# How much Water do you need?



## snake (Feb 3, 2017)

Maybe I fell into not thinking for myself and just took everyone's word for it but how much H2O do we need? I was going to post this in the General but was hoping someone could show me some data one way or the other.

I find myself trying to take in a lot of fluids throughout the day. I heard from a Nephrologist that as far as the kidneys go, liquid is liquid and will do the job. Not sure a Hepatologist would say the same thing about wiskey. 

https://chriskresser.com/hydration-101-how-much-water-do-you-really-need/


----------



## Youngblood1984 (Feb 3, 2017)

I was just reading the same page as you posted


----------



## Youngblood1984 (Feb 3, 2017)

drink when you're thirsty, and if you think you should be drinking more, don't overdo it. As far as drinking water in and around exercise, I've outlined a few simple guidelines that will make sure you're well hydrated without hitting any extremes.  Within an hour or so of training, drink a few glasses of water so you start well hydrated. While training you can drink a glass or so of water for every 15 minutes you train, especially if you're sweating it out. 
 However, even during times of heavy sweating don't take in more than a quart and half of water per hour. As far as how much your daily intake of water should be, The American College of Sports Medicine that 12 quarts is the maximum amount to drink in a 24-hour period


----------



## snake (Feb 3, 2017)

Youngblood1984 said:


> drink when you're thirsty, and if you think you should be drinking more, don't overdo it. As far as drinking water in and around exercise, I've outlined a few simple guidelines that will make sure you're well hydrated without hitting any extremes.  Within an hour or so of training, drink a few glasses of water so you start well hydrated. While training you can drink a glass or so of water for every 15 minutes you train, especially if you're sweating it out.
> However, even during times of heavy sweating don't take in more than a quart and half of water per hour. As far as how much your daily intake of water should be, The American College of Sports Medicine that 12 quarts is the maximum amount to drink in a 24-hour period



Thanks. who the hell can drink 3 gallons of water in a day? 

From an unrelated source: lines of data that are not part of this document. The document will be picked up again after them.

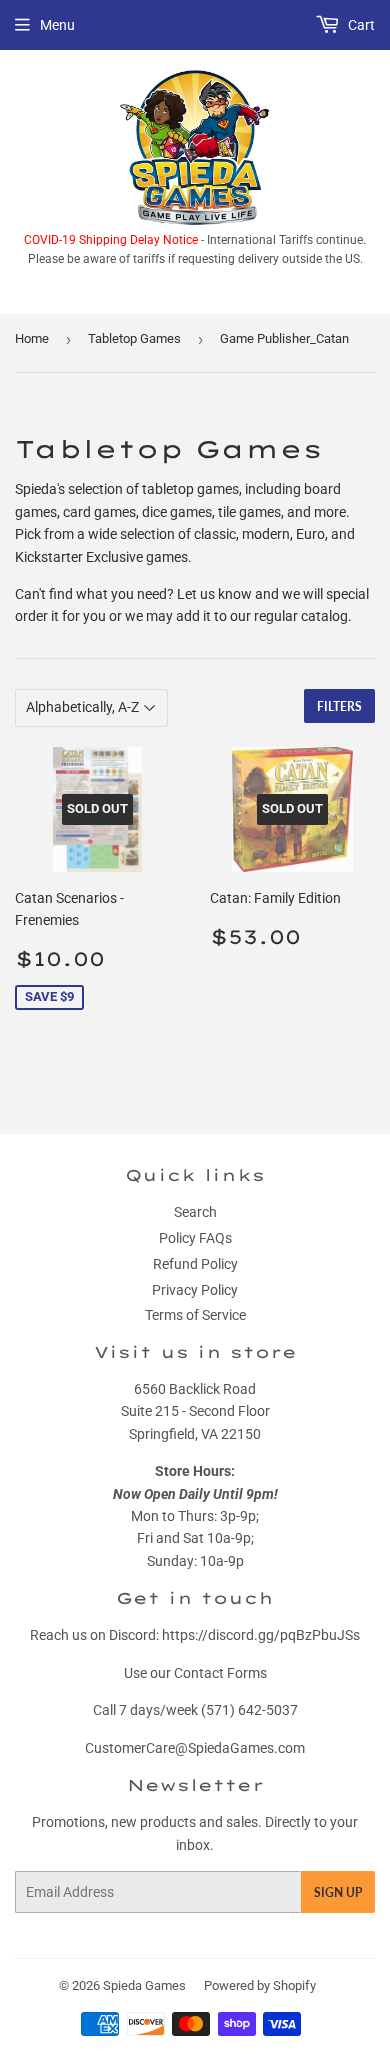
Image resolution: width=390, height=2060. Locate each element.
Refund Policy (195, 1264)
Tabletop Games (134, 338)
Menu (57, 25)
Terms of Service (195, 1315)
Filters (339, 706)
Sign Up (338, 1892)
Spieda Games (144, 1985)
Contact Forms (220, 1673)
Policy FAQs (195, 1238)
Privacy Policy (195, 1290)
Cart (360, 25)
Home (32, 338)
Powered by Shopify (260, 1985)
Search (195, 1212)
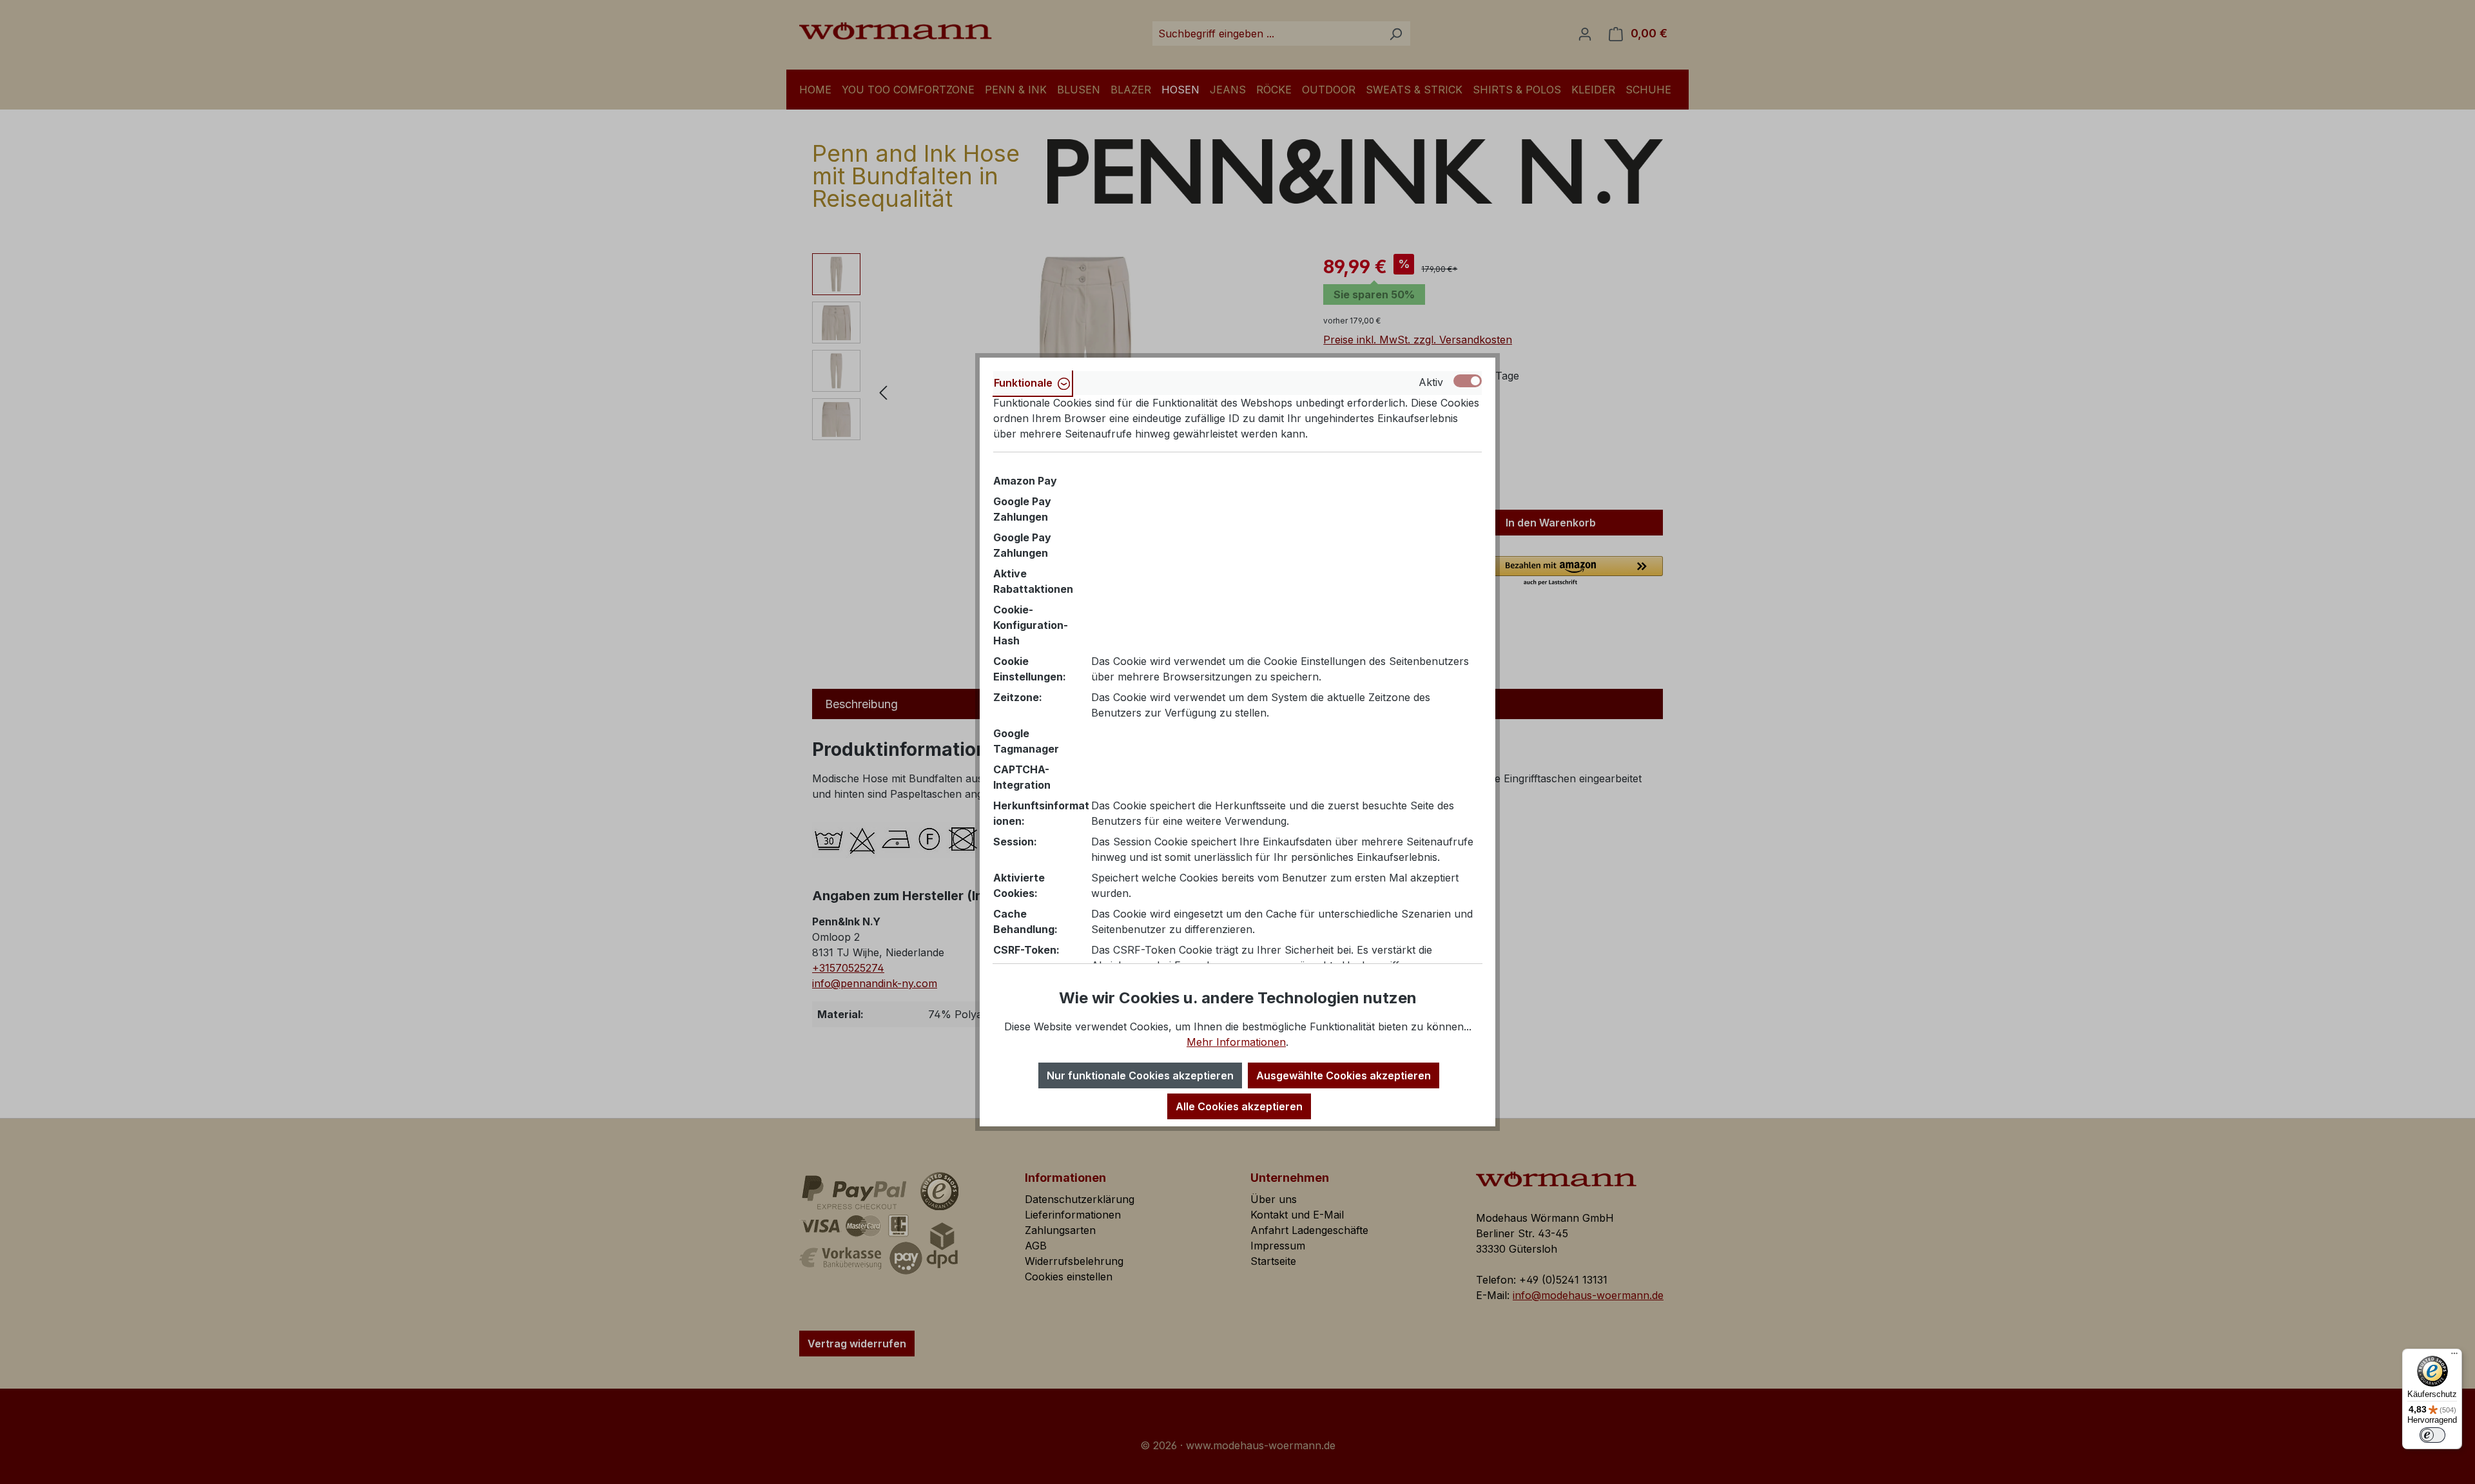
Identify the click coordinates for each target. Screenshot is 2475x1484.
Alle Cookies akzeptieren (1239, 1106)
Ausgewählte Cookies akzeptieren (1343, 1075)
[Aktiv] (1467, 380)
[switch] (2432, 1435)
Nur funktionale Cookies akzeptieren (1140, 1075)
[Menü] (2454, 1356)
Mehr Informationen (1236, 1042)
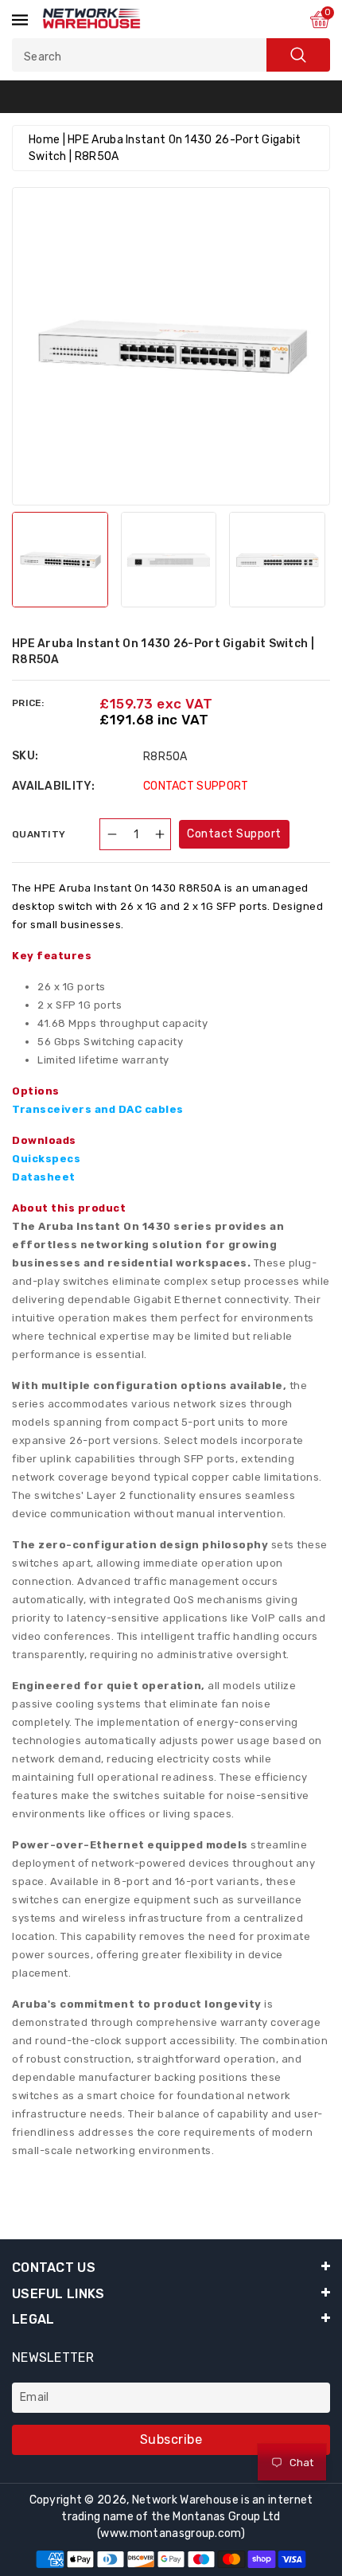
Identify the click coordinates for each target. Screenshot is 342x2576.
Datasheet (44, 1177)
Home (44, 139)
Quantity (38, 834)
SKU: (25, 756)
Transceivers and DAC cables (98, 1109)
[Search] (298, 55)
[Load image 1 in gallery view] (60, 560)
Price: (28, 702)
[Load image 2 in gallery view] (169, 560)
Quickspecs (46, 1159)
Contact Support (234, 834)
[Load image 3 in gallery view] (277, 560)
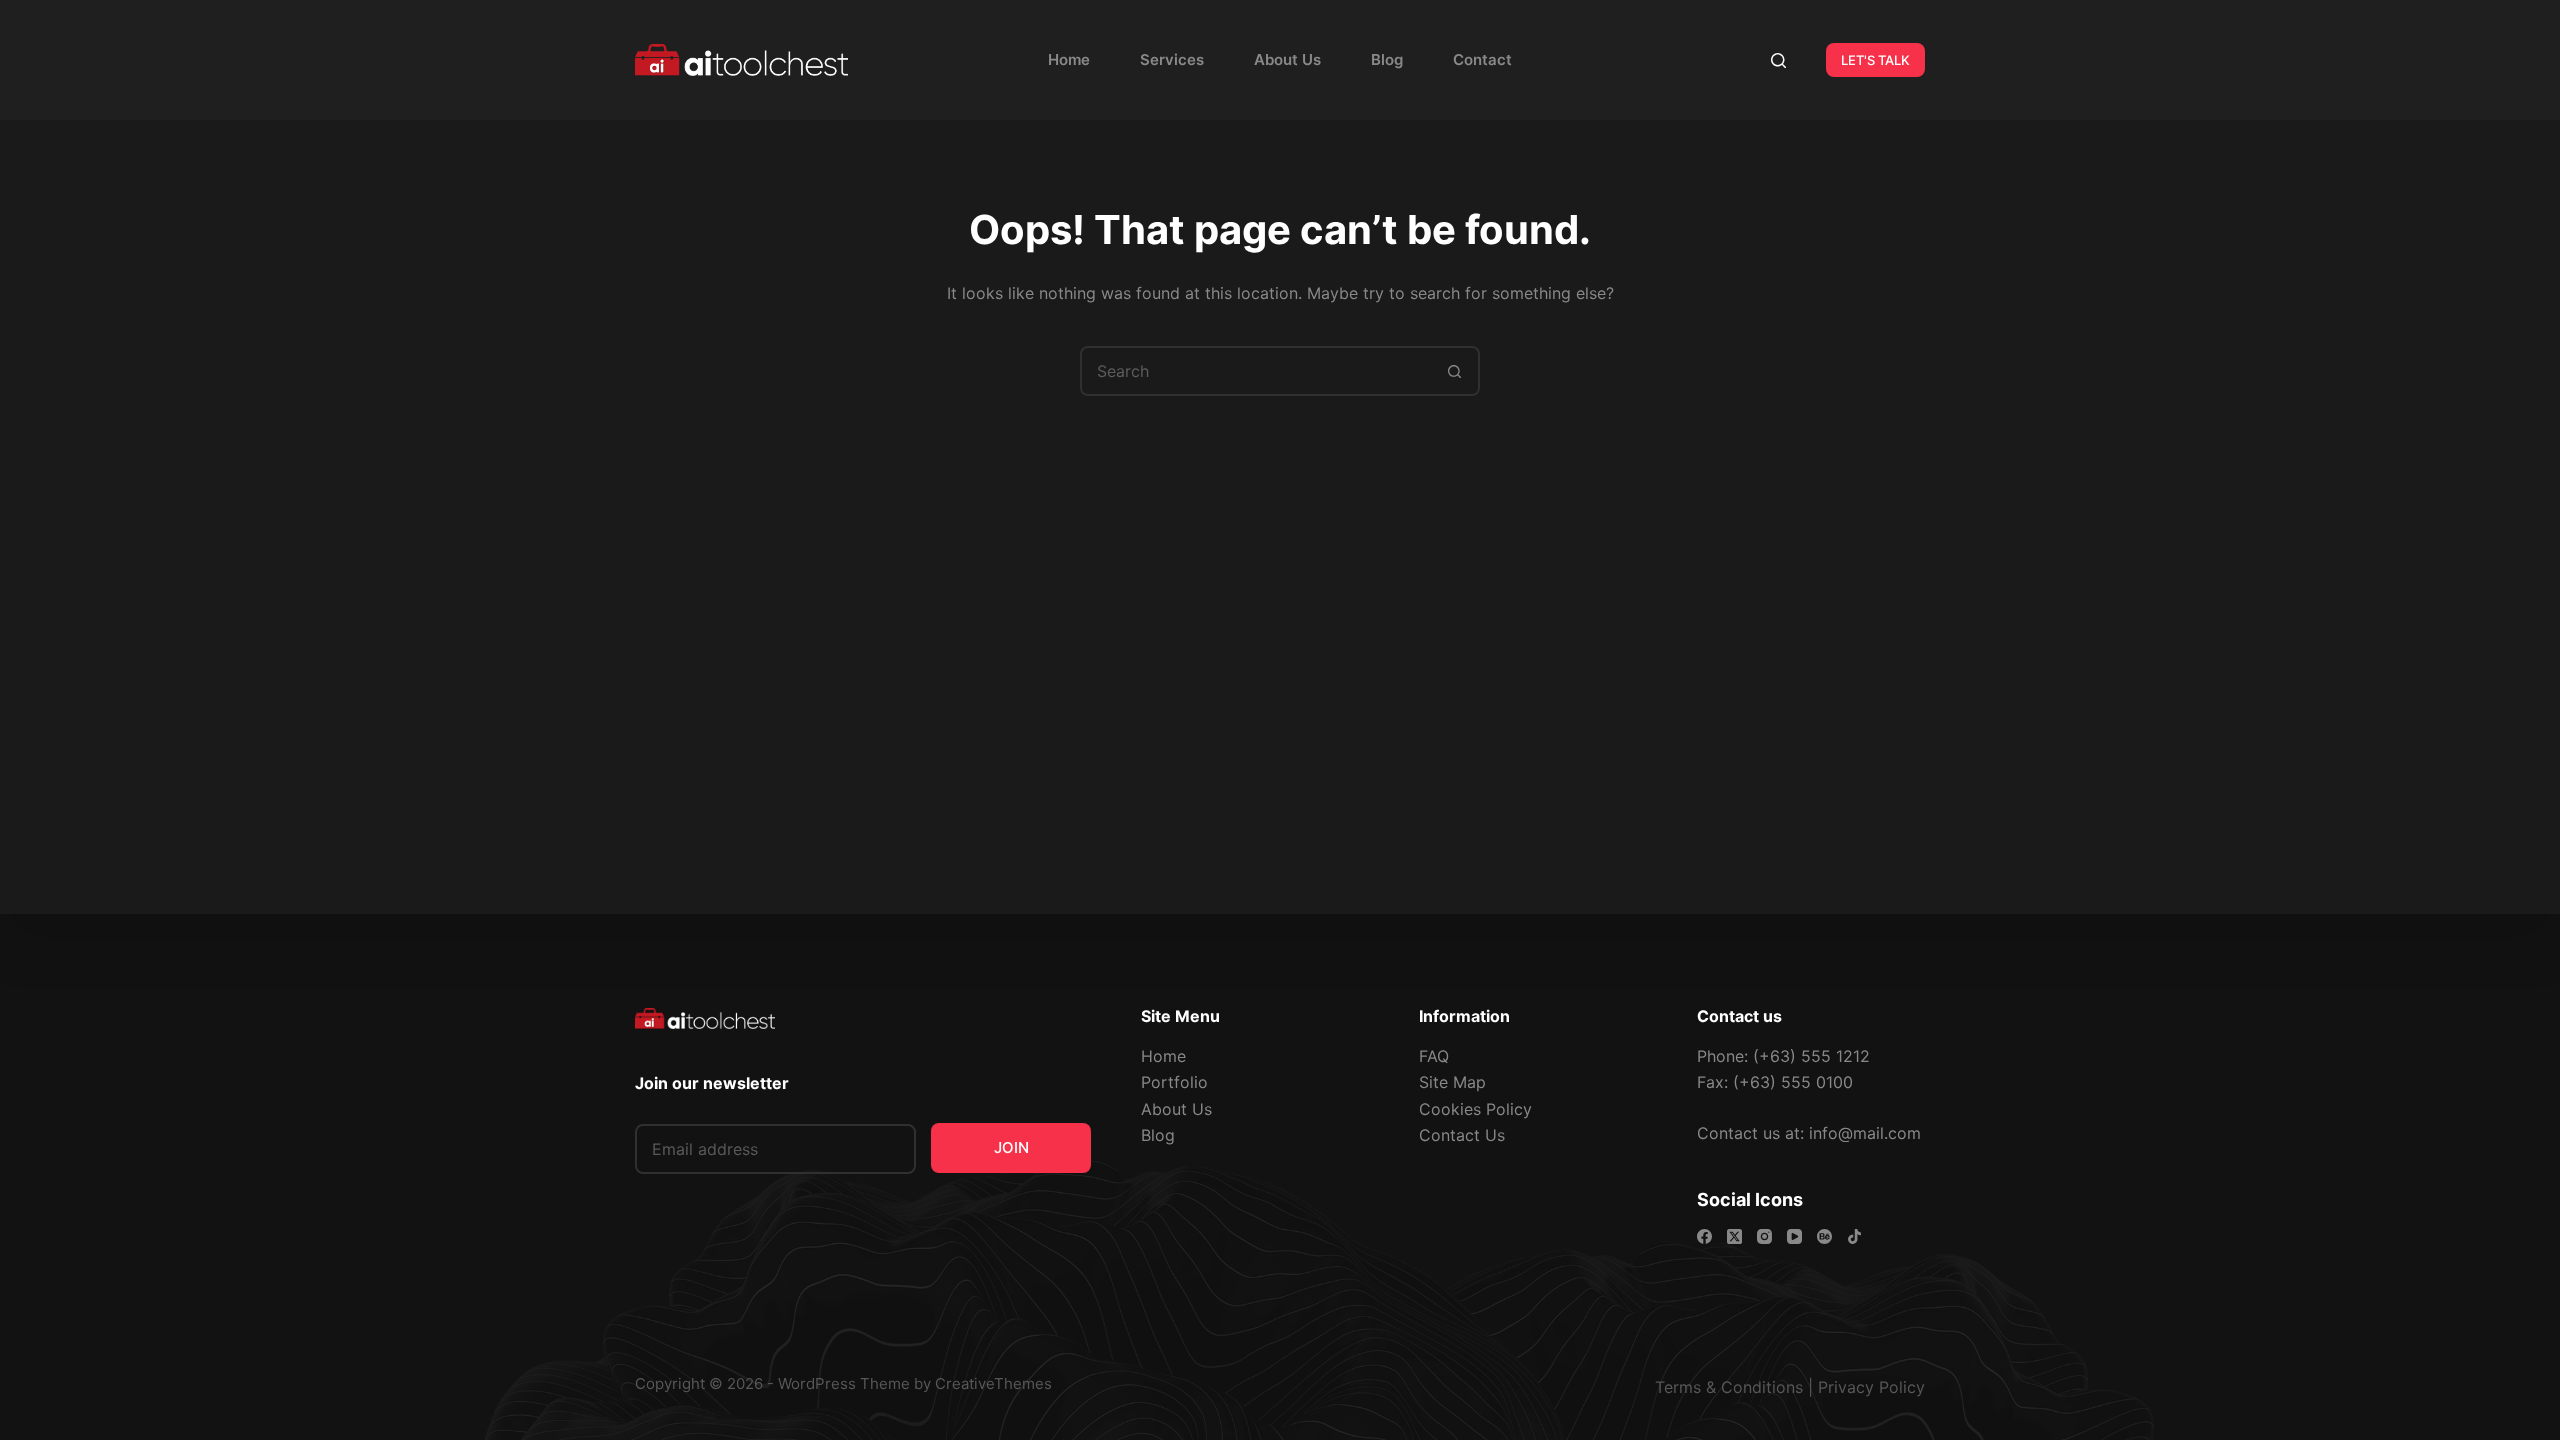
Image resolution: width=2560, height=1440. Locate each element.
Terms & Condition (1725, 1387)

How do you feel about other liquids being included in your total. I just don't see 2 gallons of Diet Coke being as effective as 2 gallons of water.


----------



## bugman (Feb 3, 2017)

3 gallons... riiight.


----------



## DocDePanda187123 (Feb 3, 2017)

snake said:


> Thanks. who the hell can drink 3 gallons of water in a day?
> 
> How do you feel about other liquids being included in your total. I just don't see 2 gallons of Diet Coke being as effective as 2 gallons of water.



I do 2.5 to 3 gallons a day in the summer bc I get very hot and thirsty. 

All liquids, even fruit and veggies, will add to your water intake but obviously 3 gallons of whiskey will not be the same as 3gal water. 
I generally quote Rippetoe and Lyle McDonald here

Rippetoe suggests a liter of water for everyone 1000calories you burn in the day minimum
Lyle suggests enough water to get 5 clear urinations during the day


----------



## ECKSRATED (Feb 3, 2017)

I drink at least a gallon just during training. Then another at work. That's two right there and not counting the 36oz of milk I drink with my two shakes everyday. 3 gallons is def doable especially in the summer


----------



## NbleSavage (Feb 3, 2017)

5-6 liters is normal for me each day, more if I'm working outside & less if its not a training day.


----------



## stonetag (Feb 3, 2017)

In the summer when I'm outside from sunup to sun down between myself and another guy will go through a 6gallon igloo cooler full of water in a couple of 8hr work days, but a constant 3 gallons a day would be tough. Yow wouldn't get much done because you would be in the pisser all day.


----------



## snake (Feb 3, 2017)

DocDePanda187123 said:


> Rippetoe suggests a liter of water for everyone 1000calories you burn in the day minimum
> Lyle suggests enough water to get 5 clear urinations during the day



I never linked calories with water intake but I could see the relationship. I always tried to follow the the piss clear idea. Now after a morning multi vit/min, 45 min. of cardio and during a mid cycle of Tren... No one is pissing clear. lol



ECKSRATED said:


> I drink at least a gallon just during training. Then another at work. That's two right there and not counting the 36oz of milk I drink with my two shakes everyday. 3 gallons is def doable especially in the summer



Assuming your training takes 2 hr., you can down a gallon of water in that time? 



stonetag said:


> In the summer when I'm outside from sunup to sun down between myself and another guy will go through a 6gallon igloo cooler full of water in a couple of 8hr work days, but a constant 3 gallons a day would be tough. Yow wouldn't get much done because you would be in the pisser all day.



Stone, I have done my share of hot summer days in 90 degree heat and 90% humidity and yes, water is your life line to staying hydrated and help the body's cooling system. I had a touch of heat stroke once in my late teens; not fun.

Slightly off topic but man, with all that heat and all the water displacement in your guts, how the hell do you eat?


----------



## bigdog (Feb 3, 2017)

I get in 1 gallon during my morning training from 5am to 7am. then I get in another gallon throughout the day. its usually crystal light tea or raspberry lemonade for the second gallon. all in all I get in no less than 2 gallons during the day and whatever I feel I need in the evening at dinner and evening cardio.... I guess I just worked up to that amount over time throughout my journey...


----------



## stonetag (Feb 3, 2017)

"Slightly off topic but man, with all that heat and all the water displacement in your guts, how the hell do you eat? "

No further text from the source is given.